図1 :日本語形態素解析システム「茶筌」: 日本語文を形態素(単語)に分割し、品詞を推定します。

日本語述語項構造解析システム「新茶」

図2 :日本語述語項構造解析システム「新茶」: 省略を補完し、文章中の各述語の主語や目的語を同定します。

Webデータのマイニングとリンク構造に関する研究

Webページ、文献参照情報、単語の類似性など様々なデータ間のリンク構造の性質の解析、リンクトデータにおける重要度や関連度の抽出に関する研究を行っています。

言語表現の意味関係に関する研究

単語や句の意味表現に関する研究、文章中で事象を表わす動詞と名詞の間の意味関係など、様々な意味に関する研究を行なっています。
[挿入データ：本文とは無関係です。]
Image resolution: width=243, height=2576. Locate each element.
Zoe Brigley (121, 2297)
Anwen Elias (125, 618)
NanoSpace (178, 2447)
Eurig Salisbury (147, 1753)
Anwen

これらの意味関係解析は、質問応答や情報抽出、複数文書要約など、幅広い応用に共通する基本問題です。意味関係の自動獲得手法の研究、および、それに必要な言語資源の構築を進めています。

機械翻訳・多言語処理に関する研究

統計的な手法を用いた機械翻訳の研究、および、語彙・文法知識等を用いた手法との融合に関する研究を行なっています。また、多言語データの自動対応や、翻訳知識の自動獲得に関する研究を行なっています。

自然言語処理を用いた言語学習支援に関する研究

自然言語処理の応用研究の一つとして、言語学習者支援があります。大規模なウェブデータを用いた日本語の誤り検出や、統計的機械翻訳を応用した言語学習者の作文添削手法の研究を行っています(図3)。

Chantokun:日本語学習者の作文の誤り検出

図3:Chantokun:日本語学習者の作文の誤り検出・訂正インタフェース。格助詞の使用誤りを検出し,訂正候補を示します。

研究設備

大規模文書処理システム(CPU(クアッドコア×24) 4台、主記憶512Gバイト/台、ファイルサーバ112テラバイト、他にUnixマシンやPCを多数保有しており、大規模テキストデータの解析に利用しています。